If you’re interested in the Capitol events, you might want to read up on the sedition / conspiracy case against the Order in 1988.

Reagan’s DOJ was wholly uninterested in prosecuting white supremacist attacks until they started killing cops.

Just may be instructive.
The Order had ties to other white supremacist groups and leaders, including Louis Beam - who pioneered “leaderless resistance,” as well as “Tom Metzger,” who started advocating infiltration of establishments like police, law, and government in the early 1980s.

Ignored history.
This period in American history is forgotten, downplayed, and ignored - when it’s much more influential than you know.

David Duke, for example, of the Third Klan, is the Richard Spencer / alt-right’s predecessor in leveraging “articulateness” and charm for media.

Purposeful.
The absolutely garbage #Resistance takes mocking Trump supporters as uneducated, poor southern rednecks are so dangerous and counterproductive.

They accomplish two, and only two, things:

1) let liberals feel superior
2) mask the depth of the threat https://twitter.com/msentropy/status/1348823573054459910
This isn’t Steve Bannon’s home. https://twitter.com/msentropy/status/1348826715510824960
White supremacist leaders and ideologues from William Pierce to Richard Spencer have been quite well educated.

Not only is this kind of smug, self-satisfied take wrong, it’s extremely dangerous. https://twitter.com/msentropy/status/1348843281560576000
Keep mocking the “poor dumb Trump supporters” and you’re the reason for Capitol Siege, Part II.

These assumptions launder white supremacy so it can be ignored as long as it’s the rich, elite “civil discourse” crowd.

This history is available; you’re responsible for it now.
Thread added to the Capitol thread master list now: https://twitter.com/MsEntropy/status/1349500292400783361
One last point (for now) on the Order’s seditious conspiracy trial in 1988.

Guess how the leaders defended themselves?

By arguing free speech - and making the case that the entire right wing movement would suffer for the “actions of a few bad apples.”
There are extremely instructive parallels between far-right mobilization in the time of the 1988 Order sedition conspiracy, and that of the 2021 Capitol.

I highly suggest you study up on that overlooked history; it carries considerable weight on the present - and future.
I need you to pay attention to these details from the Order seditious conspiracy trial in 1988 as you think about the Capitol insurrection of 2021.

(Blood and Politics: The History of the White Nationalist Movement from the Margins to the Mainstream, Leonard Zeskind - 2009)
Speaking of white supremacists, sedition, incitement to violence, and free speech debates between the Order in 1988 and the Capitol in 2021...let me add:

Ever wonder why Glenn Greenwald loves to downplay the Nazi threat?

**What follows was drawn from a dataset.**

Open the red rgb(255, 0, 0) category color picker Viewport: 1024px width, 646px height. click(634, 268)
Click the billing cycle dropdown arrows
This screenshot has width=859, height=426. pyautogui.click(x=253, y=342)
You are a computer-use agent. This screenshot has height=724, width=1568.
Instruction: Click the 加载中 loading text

Here’s a master explainer from our own @DavidNeiwert https://twitter.com/davidneiwert/status/1130534973902020608
I want to update this thread on the Order’s seditious conspiracy trial in 1988; the parallels with the Capitol are remarkable.

It’s not just the organization’s actions or legal defense at trial.

The mid to late 80s context is eerily familiar, and there are lessons to learn.
The political climate of the late 1970s enabled a group like the Order to emerge - and it also explains why the not guilty verdict occurred.

Take only one example: David Duke.
David Duke was a former Klan leader who used media as a way to mainstream white supremacist ideas.

He was helped, in no small part, by media hunger to interview the curiosity of a "charming, intellectual, well-dressed" white supremacist.

Kind of like...Richard Spencer.
The "America First" Reagan era marks a point in US history where white supremacy laundered as conservatism really takes root in public consciousness.

It's much harder to root out when anchored in seemingly inoffensive language.

On this, see: Pat Buchanan, among others.
Wonder why the alt-right and QAnon fielded so many political candidates?

Flashback, early 80s.

Robert Miles and Louis Beam saw elections as a key way to raise the white supremacist profile beyond a vanguard, and disseminate their ideology, alongside clandestine mobilizations.
Louis Beam also emphasized the incipient technology of computer connectivity and the Internet as a key way to organize and recruit; later, Tom Metzger and other white supremacists took that much further.
There are so many contextual parallels between the early 80s and the 2016-2021 period that I'm just going to bullet-point them:

-fear-mongering concerning immigration and the threat of demographic displacement
-attacks on the media as an unfair, elite, and biased institution
-a desire to mainstream extreme ideas by appealing to shared values like Christianity
-panic about moral breakdown for youth
-expressly populist movements that disdained conservatism
-leveraging media desires for sensationalism
-anti-elitism; suspicion of schools, conservative politicians, media figures, etc.
-founding of fringe media outlets
-alternative health activists who rise to political power (take Maureen Salaman as an example); new-age/anti-vax style crossovers
-spike in racist incidents all over college campuses
-fear-mongering about 'a war on Christianity' over prayer in schools (etc.)
-debates about the Confederate flag and statues as 'heritage under attack'
-DOJ disinterest in prosecuting white supremacist attacks
(bit later but still relevant - drawing on late 80s-90s here)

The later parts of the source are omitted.